How we grasp and long for anything that lasts! Not fixed - the horrific cousin to lasting; the stale madness of repetition - but lasting, stability. And how few things in life offer it! We strive for anything that makes any sort of promise at all, and stick our talons into it, wrap our lips around it like a baby at a mother's breast. And yet, as if God Himself were set against us finding something lasting (and why on earth shouldn't He?) everything that looks stable flounders, tilts, wobbles, and eventually explodes - like wine glasses at the opera.
The thing I want most to last right now seems to be running low on fuel, perhaps puttering to a halt - and then, nothingness. If I've endured anything more difficult, I don't remember it. The hope is that there is something here that I'll remember later on - 'forever' is a term for the great life to come. Here, it is a whisper, a 'maybe,' a hoping against hope. In the meantime, there is something to be said for delaying your happiness, to abstain from what you could acquire, to cultivate a sense of longing.
More on that later. For now, I am tired and sad. If you pray, pray for me.

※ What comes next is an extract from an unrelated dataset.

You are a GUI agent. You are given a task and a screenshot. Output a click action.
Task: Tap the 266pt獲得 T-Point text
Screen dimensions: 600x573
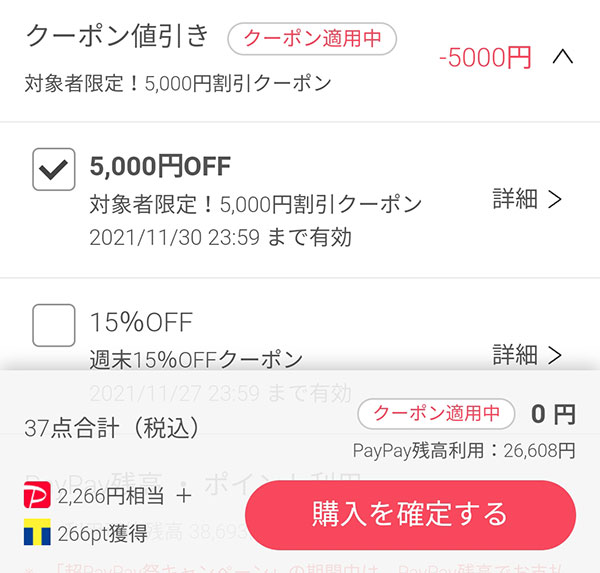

Thank-you.

Monday, October 8, 2007

an introduction to the transient.

for starters, there are 86,400 seconds in every day. it will take you approximately 120 of those to read this. and, like eating jelly beans, that adds up. time is the only currency that G-d saw fit to divvy out to everybody from the get-go, although He gave you, me, and everyone a dramatically different allowance of it. so, there's no significant reason to believe that this won't be one of the last things you do before your bucket of allotted seconds runs dry. just saying. if you have kids, go play with them. if you have a husband or a wife, go make whoopee. if you have parents, call them. if you have five bucks, go spend it on something fun. if, completing that, you find that you're still sucking oxygen, then come back - this'll still be here.

and me, i'm the terrestrial transient. i've made it a point to lay down few roots here, having been told by reliable sources that moth and rust destroy what does take root. in essence, heaven lasts; this doesn't. heaven is solid, real, hard. earth is flimsy, transparent, sand-through-the-fingers stuff. if i do anything with this blog - doubtful, in and of itself - then it'll be to talk about releasing our frantic hold on the insubstantial things of life and living for what G-d offers in the infinite.

day coming when G-d's gonna suck the death and impermanence out of every thing you've ever seen and good many you haven't. then, finally, morning and the real. the dream will be ended. the term will be over. we'll be done with the title page, and onto chapter 1. and this transient will finally have a place to call 'home.'

-terrestrial transient.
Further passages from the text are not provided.